▶ WHAT NEEDS TO BE DONE
Lay out as a Markdown table, with the columns Row and Data line, the data from the line containing "Image resolution: width=915" up to and including the last line of the data, omitting blank lines.

○ ○ ○ ○ ○ ○ ○

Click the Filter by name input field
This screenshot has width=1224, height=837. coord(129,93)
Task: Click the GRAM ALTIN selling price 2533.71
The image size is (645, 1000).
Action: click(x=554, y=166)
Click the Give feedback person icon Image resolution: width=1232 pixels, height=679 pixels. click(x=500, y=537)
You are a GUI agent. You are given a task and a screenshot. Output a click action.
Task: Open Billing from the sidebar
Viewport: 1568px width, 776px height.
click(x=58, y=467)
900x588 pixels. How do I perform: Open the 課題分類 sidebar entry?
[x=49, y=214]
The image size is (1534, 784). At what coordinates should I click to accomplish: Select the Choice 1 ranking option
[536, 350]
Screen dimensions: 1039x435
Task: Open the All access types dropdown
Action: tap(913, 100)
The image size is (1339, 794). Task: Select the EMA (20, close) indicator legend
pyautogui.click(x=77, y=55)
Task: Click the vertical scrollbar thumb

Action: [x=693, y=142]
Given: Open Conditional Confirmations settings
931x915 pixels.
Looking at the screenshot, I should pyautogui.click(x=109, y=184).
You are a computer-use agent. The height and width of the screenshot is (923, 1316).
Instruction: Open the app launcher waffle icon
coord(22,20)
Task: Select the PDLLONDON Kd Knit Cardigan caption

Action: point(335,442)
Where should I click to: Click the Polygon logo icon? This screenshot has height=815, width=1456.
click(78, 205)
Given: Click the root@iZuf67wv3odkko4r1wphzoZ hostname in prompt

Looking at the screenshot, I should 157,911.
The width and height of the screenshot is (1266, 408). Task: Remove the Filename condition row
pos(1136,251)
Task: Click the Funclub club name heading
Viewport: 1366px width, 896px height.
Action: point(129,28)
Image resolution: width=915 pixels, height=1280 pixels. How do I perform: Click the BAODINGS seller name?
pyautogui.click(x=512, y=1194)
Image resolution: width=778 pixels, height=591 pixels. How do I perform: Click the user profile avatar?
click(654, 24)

○ ○ ○ ○ ○ ○ ○

▶ TASK RESPONSE
| Row | Data line |
|---|---|
| 1 | Image resolution: width=915 pixels, height=1280 pixels. How do I perform: Click the BAODINGS seller name? |
| 2 | pyautogui.click(x=512, y=1194) |
| 3 | Image resolution: width=778 pixels, height=591 pixels. How do I perform: Click the user profile avatar? |
| 4 | click(654, 24) |